(Stored data)
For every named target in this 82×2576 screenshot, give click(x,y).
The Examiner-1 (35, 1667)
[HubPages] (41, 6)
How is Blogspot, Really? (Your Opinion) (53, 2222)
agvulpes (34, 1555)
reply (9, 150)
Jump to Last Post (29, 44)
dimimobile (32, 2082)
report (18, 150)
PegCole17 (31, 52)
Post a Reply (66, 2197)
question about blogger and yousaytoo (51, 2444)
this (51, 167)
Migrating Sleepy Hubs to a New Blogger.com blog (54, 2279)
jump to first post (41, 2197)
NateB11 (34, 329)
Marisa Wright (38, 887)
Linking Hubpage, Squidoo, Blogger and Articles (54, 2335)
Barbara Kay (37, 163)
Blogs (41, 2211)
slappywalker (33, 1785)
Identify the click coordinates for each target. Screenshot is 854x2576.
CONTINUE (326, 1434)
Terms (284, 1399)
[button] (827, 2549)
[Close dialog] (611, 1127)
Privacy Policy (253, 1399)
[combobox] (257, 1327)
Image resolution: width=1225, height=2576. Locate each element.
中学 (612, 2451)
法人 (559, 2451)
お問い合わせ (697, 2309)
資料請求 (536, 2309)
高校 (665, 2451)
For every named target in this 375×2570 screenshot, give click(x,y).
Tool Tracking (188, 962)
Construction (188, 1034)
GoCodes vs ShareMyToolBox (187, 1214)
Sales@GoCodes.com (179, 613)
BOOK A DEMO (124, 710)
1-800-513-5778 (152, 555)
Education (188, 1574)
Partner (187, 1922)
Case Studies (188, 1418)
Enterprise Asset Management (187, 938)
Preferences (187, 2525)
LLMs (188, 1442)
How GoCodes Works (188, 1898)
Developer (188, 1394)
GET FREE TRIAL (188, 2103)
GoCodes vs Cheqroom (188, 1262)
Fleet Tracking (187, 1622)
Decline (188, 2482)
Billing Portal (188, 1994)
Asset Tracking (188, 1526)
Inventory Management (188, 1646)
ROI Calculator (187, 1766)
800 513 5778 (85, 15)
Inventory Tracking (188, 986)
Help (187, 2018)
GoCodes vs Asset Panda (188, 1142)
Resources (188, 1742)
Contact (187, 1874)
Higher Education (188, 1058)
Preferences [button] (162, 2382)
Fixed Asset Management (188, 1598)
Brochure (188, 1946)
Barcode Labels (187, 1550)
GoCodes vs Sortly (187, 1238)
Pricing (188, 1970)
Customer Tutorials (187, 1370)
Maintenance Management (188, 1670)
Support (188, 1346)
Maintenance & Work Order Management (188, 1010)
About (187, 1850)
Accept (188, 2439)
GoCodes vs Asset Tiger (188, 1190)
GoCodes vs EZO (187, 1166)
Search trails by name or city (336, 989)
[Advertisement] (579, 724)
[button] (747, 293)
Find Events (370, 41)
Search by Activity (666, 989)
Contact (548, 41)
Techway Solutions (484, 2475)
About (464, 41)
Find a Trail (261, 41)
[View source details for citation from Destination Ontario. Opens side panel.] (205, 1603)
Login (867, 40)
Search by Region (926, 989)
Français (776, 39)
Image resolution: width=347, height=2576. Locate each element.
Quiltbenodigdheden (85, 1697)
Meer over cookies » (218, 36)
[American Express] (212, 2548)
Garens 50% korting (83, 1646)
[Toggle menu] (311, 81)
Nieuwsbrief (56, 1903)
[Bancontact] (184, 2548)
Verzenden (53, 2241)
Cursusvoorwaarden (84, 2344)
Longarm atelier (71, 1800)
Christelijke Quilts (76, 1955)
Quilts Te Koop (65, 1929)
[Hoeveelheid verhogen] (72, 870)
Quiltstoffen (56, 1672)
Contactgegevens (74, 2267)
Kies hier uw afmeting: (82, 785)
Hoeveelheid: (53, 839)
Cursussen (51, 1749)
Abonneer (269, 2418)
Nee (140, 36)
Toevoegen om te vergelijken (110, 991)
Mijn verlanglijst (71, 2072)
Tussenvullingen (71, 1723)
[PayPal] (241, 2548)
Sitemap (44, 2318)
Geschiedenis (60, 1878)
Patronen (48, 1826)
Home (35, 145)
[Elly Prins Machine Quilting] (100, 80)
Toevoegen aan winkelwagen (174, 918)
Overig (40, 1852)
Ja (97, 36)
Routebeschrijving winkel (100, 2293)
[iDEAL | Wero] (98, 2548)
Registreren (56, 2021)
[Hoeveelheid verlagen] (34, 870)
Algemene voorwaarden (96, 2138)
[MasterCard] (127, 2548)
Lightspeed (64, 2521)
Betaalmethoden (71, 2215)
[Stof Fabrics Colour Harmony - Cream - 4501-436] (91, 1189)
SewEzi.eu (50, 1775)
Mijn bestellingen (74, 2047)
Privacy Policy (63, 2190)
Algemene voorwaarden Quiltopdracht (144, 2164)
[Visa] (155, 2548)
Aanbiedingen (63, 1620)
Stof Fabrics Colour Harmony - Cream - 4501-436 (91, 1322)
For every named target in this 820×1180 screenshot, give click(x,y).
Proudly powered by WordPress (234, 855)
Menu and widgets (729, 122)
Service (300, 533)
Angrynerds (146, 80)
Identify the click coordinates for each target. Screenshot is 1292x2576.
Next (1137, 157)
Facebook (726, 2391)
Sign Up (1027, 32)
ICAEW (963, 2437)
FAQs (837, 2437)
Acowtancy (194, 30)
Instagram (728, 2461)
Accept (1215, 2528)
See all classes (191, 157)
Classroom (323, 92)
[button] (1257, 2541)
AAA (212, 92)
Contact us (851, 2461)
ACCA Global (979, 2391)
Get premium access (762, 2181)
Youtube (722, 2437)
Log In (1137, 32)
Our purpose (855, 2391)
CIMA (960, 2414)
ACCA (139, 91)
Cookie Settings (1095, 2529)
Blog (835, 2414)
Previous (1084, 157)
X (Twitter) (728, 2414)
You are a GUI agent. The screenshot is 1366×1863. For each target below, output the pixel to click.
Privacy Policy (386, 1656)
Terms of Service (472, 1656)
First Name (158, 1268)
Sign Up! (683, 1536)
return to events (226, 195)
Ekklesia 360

THE PROBLEM
Above are the records; copy exactly the lines from the line with "[Close dialog] (611, 1127)" through the line with "Preferences [button] (162, 2382)", both included.

REPLY TO THE TASK
[Close dialog] (611, 1127)
Privacy Policy (253, 1399)
[combobox] (257, 1327)
Image resolution: width=1225, height=2576. Locate each element.
中学 (612, 2451)
法人 (559, 2451)
お問い合わせ (697, 2309)
資料請求 (536, 2309)
高校 (665, 2451)
For every named target in this 375×2570 screenshot, give click(x,y).
Tool Tracking (188, 962)
Construction (188, 1034)
GoCodes vs ShareMyToolBox (187, 1214)
Sales@GoCodes.com (179, 613)
BOOK A DEMO (124, 710)
1-800-513-5778 (152, 555)
Education (188, 1574)
Partner (187, 1922)
Case Studies (188, 1418)
Enterprise Asset Management (187, 938)
Preferences (187, 2525)
LLMs (188, 1442)
How GoCodes Works (188, 1898)
Developer (188, 1394)
GET FREE TRIAL (188, 2103)
GoCodes vs Cheqroom (188, 1262)
Fleet Tracking (187, 1622)
Decline (188, 2482)
Billing Portal (188, 1994)
Asset Tracking (188, 1526)
Inventory Management (188, 1646)
ROI Calculator (187, 1766)
800 513 5778 (85, 15)
Inventory Tracking (188, 986)
Help (187, 2018)
GoCodes vs Asset Panda (188, 1142)
Resources (188, 1742)
Contact (187, 1874)
Higher Education (188, 1058)
Preferences [button] (162, 2382)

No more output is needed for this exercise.